Perfectly good justifications are thought up for such absurd nomenclature. At the Bus Stop store they explain that there is indeed an arrêt d’autobus across the street; besides, an English name is the way things are done now. Clients even ask if they have branches in America, the ultimate mark of success in picking a name. At the clothing store Ranch, an employee admitted, “When we opened, the ranch thing was fashionable. It’s not anymore, so we’re looking for another American name.” A young salesgirl at Murphy’s haberdashery, pressed for the etymology of the name, furrowed her pretty brow, then replied brightly, “Why, that’s from Greek mythology, isn’t it?”

BUT HOLD ON. The Francophonies are not about to quit without a struggle. English is clearly a symbol of Anglo-American cultural imperialism. It must be resisted at all costs. Thus the patriotic pilots of Air France, for one, fight a rearguard guerrilla action by occasionally bridling at air traffic control instructions given in English, the official language, for safety reasons, of international aviation.
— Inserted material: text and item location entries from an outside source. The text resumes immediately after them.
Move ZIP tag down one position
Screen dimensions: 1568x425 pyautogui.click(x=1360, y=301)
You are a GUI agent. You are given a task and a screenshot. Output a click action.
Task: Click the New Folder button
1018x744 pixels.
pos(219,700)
The august Académie Française has entered the fray by issuing lists of Franglais words which it proscribes, together with suggested equivalents. The frequently used check-up, in the sense of medical exam, should be replaced by bilan de santé, it dictates. Likewise, open, whether an airline ticket reservation or a tennis tournament, should be ouvert or libre. It waffles on “management” and “mass media.” The former can be used in a pinch, the Academy says, as long as it is pronounced à la française, something like mahnagemawn, while the latter should become the awkward masses-media. The Gaul in the street has shrugged this off and gone on merrily inventing more “English” expressions.
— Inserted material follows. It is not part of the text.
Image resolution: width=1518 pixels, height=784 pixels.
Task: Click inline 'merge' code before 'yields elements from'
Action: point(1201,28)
If the number of organizations determined to defend French is any sign of concern, then the Francophonies appear to be in a paranoid state of near panic. They include—take a deep breath—the Study Commission for French Technical Terms, the Treasury of the French Language, the French Association of Normalization, the Young Francophones Association, the Association of Partially or Entirely French Language Universities, the Research and Study Center for French, the Consultative Commission on Scientific Languages, the national French radio system’s Committee for Defense of the Language, the Federation of Universal French, the General Inventory of the French Language, the Office of Good Language, and the International Council of the French Language.
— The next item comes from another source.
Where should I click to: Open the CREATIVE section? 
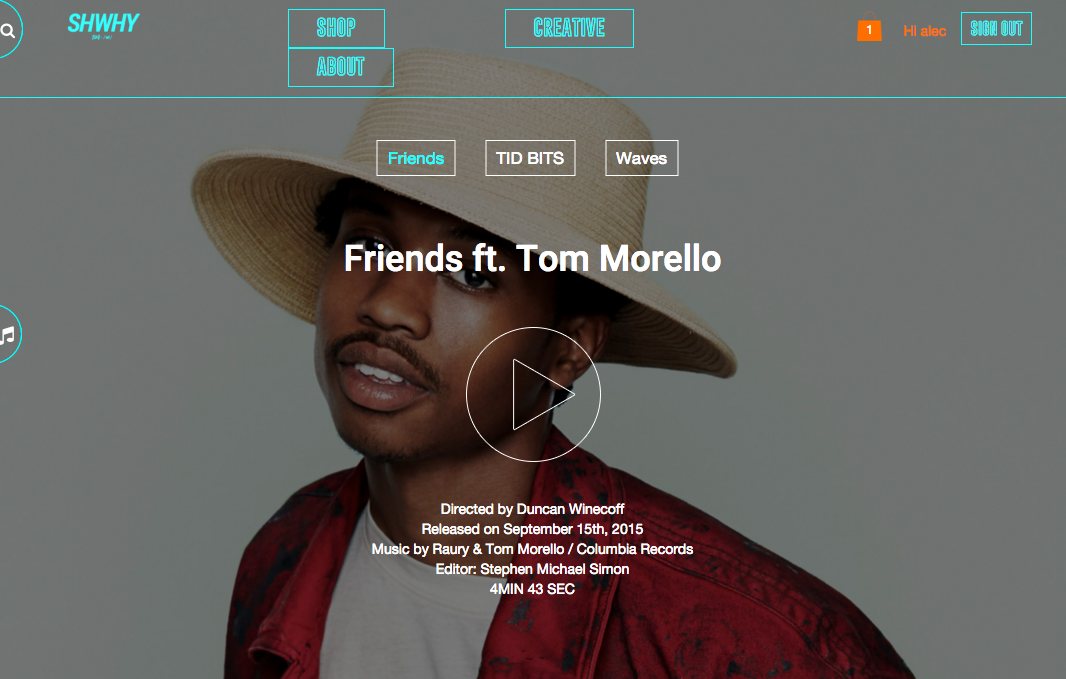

le sevens coffeeThe International Council produced a glossary that carefully divided Franglais words into four categories. Those on red pages are unequivocally and forever condemned without recourse as unacceptable at any time. Green pages are reserved for marginal words, possibly of tainted American origin but usable all the same. Blue pages hold words and expressions current and acceptable in wretched little Francophone countries in Africa, but not worthy of France itself. The absolutely okay words are on white pages. It sank without a trace.

Another commendable Council project is its word bank. When a conscientious Francophony is at a loss for a good French word and sorely tempted to use an Americanism, he can call the Council in despair and request a quick fix from the bank. Examples include the predictable communiqué for press release, as well as the more creative technocrate or chef de service for manager, and phono mécanique, surely more elegant than the humble jukebox. Sometimes even Council stalwarts throw up their hands and accept the inevitable. There is just no word in French for “climax,” for example, so they accept it on condition of a French pronunciation, kleemax. It warns solemnly, however, that “one should not use it without justification. Abuse would be reprehensible.”

Such touching concern for the language would be laudable if it were really about saving the mother tongue. It’s not, of course. As one perceptive French writer, the late Pierre Daninos, put it after surveying the Francophonie scene, “All this strikes me at first glance as being extremely healthy. At second glance (often the one that counts), as extremely unhealthy. This whole subject, and in particular the crusade led by some, has a wicked whiff of anti Americanism.”